At argument on post-trial motions, Skehan challenged as improper the adoption by the trial court of the proposed findings of fact and conclusions of law submitted by BSC. Skehan had also submitted proposed findings and conclusions. The trial court, however, dismissed the post-trial motions and entered the decree nisi as a final order on June 11, 1991.

On appeal,[4] Skehan argues that the trial court erred in: (1) adopting BSC's findings of fact and conclusions of law; (2) its application of the doctrine of res judicata and collateral estoppel; (3) denying Skehan back pay; and (4) failing to grant damages to Skehan for defamation and intentional infliction of emotional distress.

PA.R.C.P. NO. 1517

Skehan first argues that the trial court did not comply with Pa.R.C.P. No. 1517,[5] because it adopted BSC's findings of fact *193 and conclusions of law and because the trial did not file its adjudication until two years after the close of trial. We do not agree.

Clearly, the format of the adjudication follows the provisions required by Pa.R.C.P. No. 1517. The trial court made specific findings of fact and conclusions of law. The trial court also discussed the law as it pertains to each issue under separate headings.

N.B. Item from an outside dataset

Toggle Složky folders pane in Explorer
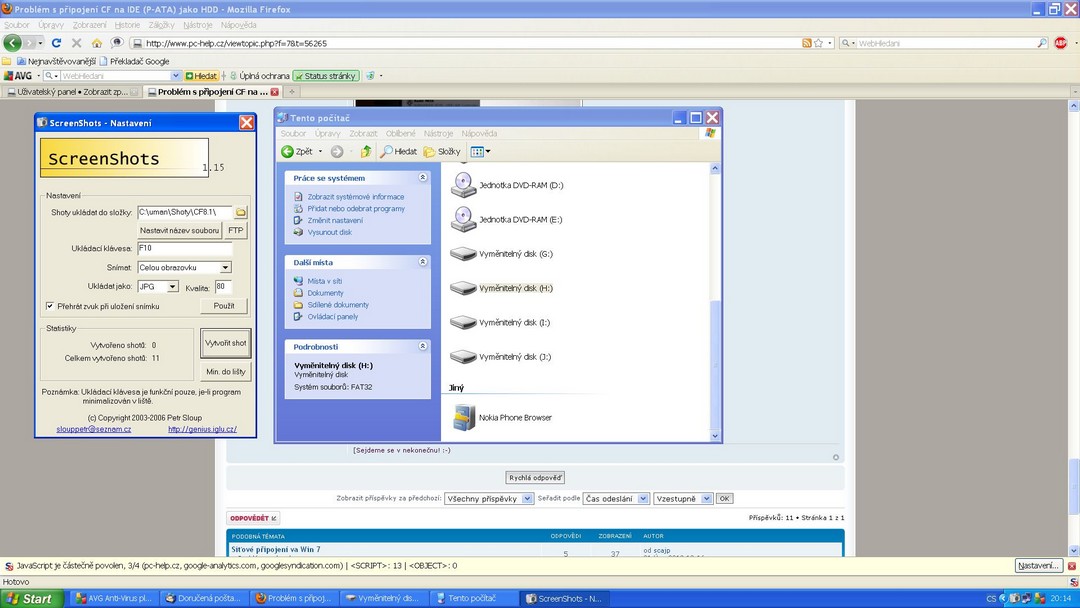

The fact that the trial court adopted BSC's findings and conclusions does not in itself necessitate reversal. Pa. R.C.P. No. 1516[6] permits a court to request that the parties file proposed findings and conclusions. "Nothing in the rules, however, precludes a court from adopting those findings and conclusions proposed by a party. In fact, the contrary is implied." Sotak v. Nitschke, 303 Pa.Superior Ct. 361, 370, 449 A.2d 729, 733 (1982). The court may adopt a party's proposed findings and conclusions as it deems warranted or it may state its findings and conclusions in its own language. Goodrich-Amram 2d § 1516:2 at 83.

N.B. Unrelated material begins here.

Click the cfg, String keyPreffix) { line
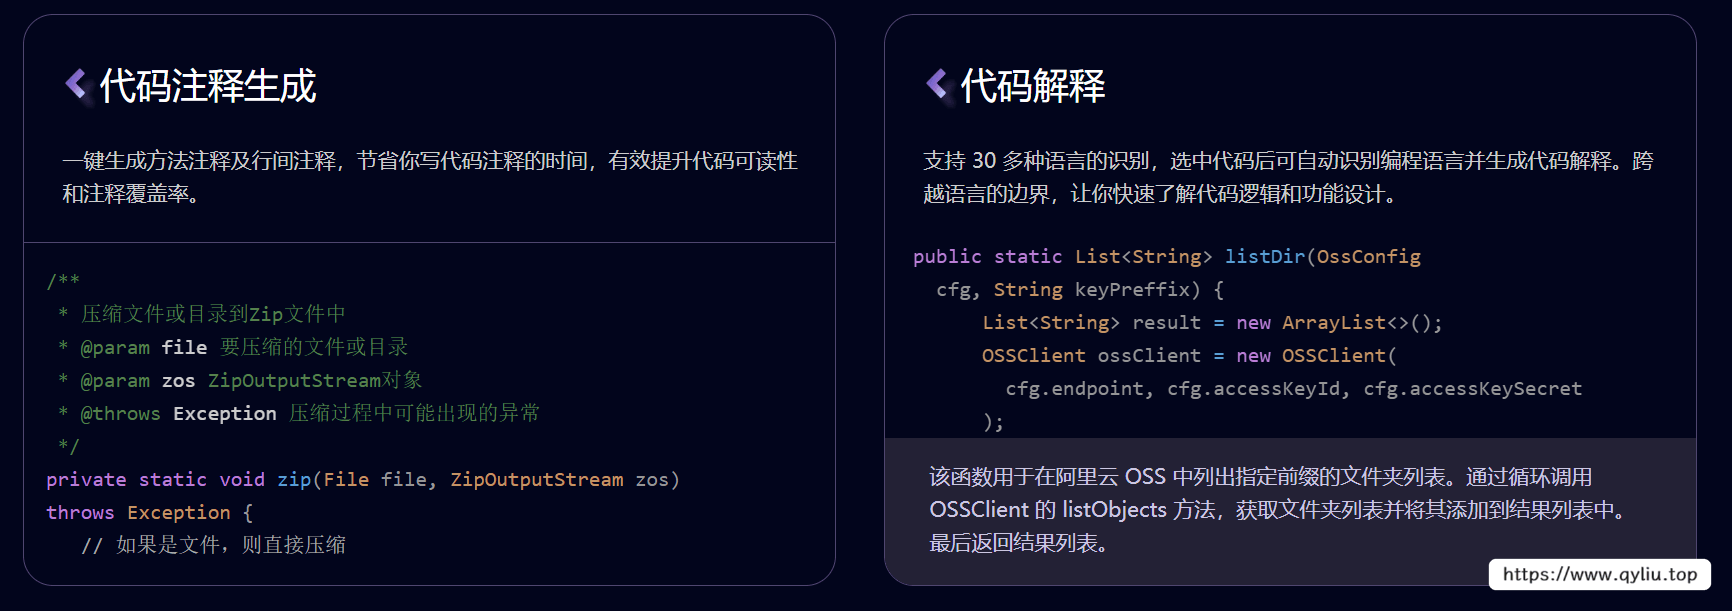This screenshot has height=611, width=1732. [1080, 290]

Skehan cites numerous federal cases that criticize the practice of verbatim adoption; however, in Reinstadtler v. Workmen's Compensation Appeal Board, 143 Pa. Commonwealth Ct. 429, 599 A.2d 266 (1991), we held that a referee's decision that adopted an employer's proposed findings and conclusions was acceptable, even when the decision was filed one day after receiving the proposed findings because substantial evidence supported the referee's findings. We further held that "without *194 more it would be conjecture on our part to conclude that the referee could not or did not review the record prior to his adoption of Employer's findings of fact." Id., 143 Pa.Commonwealth Ct. at 432, 599 A.2d at 267. See also Sullivan v. Workmen's Compensation Appeal Board (Philadelphia Electric Co.), 120 Pa. Commonwealth Ct. 364, 548 A.2d 404 (1988). The same analysis applies here.

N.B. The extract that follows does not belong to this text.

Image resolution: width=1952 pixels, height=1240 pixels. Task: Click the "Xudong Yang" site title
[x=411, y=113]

Skehan also suggests that a two-year lapse between trial and the filing of the adjudication gives the appearance that the trial court could neither remember nor review the extensive record. As in Reinstadtler, without proof that the fact-finding function was not performed, we will not hold that the trial court failed in its duty.

RES JUDICATA

Skehan next argues that the trial court misapplied the doctrines of res judicata and collateral estoppel to his claims that his contract rights, his procedural rights and his right to academic freedom were violated.

In Malone v. West Marlborough Township Board of Supervisors, 145 Pa.Commonwealth Ct. 466, 603 A.2d 708 (1992), this Court stated that:

`Res judicata' refers to two distinct legal principles, `technical' or `strict res judicata,' frequently called claim preclusion or `broad res judicata,' frequently called collateral estoppel or issue preclusion. Hebden v. Workmen's Compensation Appeal Board (Bethenergy Mines, Inc.), 142 Pa. Commonwealth Ct. 176, 597 A.2d 182 (1991).
The concept of claim preclusion is that a final judgment on the merits by a court of competent jurisdiction precludes further action between the parties and their privies on the same cause of action. Id., 142 Pa.Commonwealth Ct. at 187, 597 A.2d at 187. Claim preclusion applies not only to issues litigated in the first proceeding but also to issues which should have been previously litigated, if they were part of *195 the same cause of action. Id., 142 Pa.Commonwealth Ct. at 187, 597 A.2d at 188.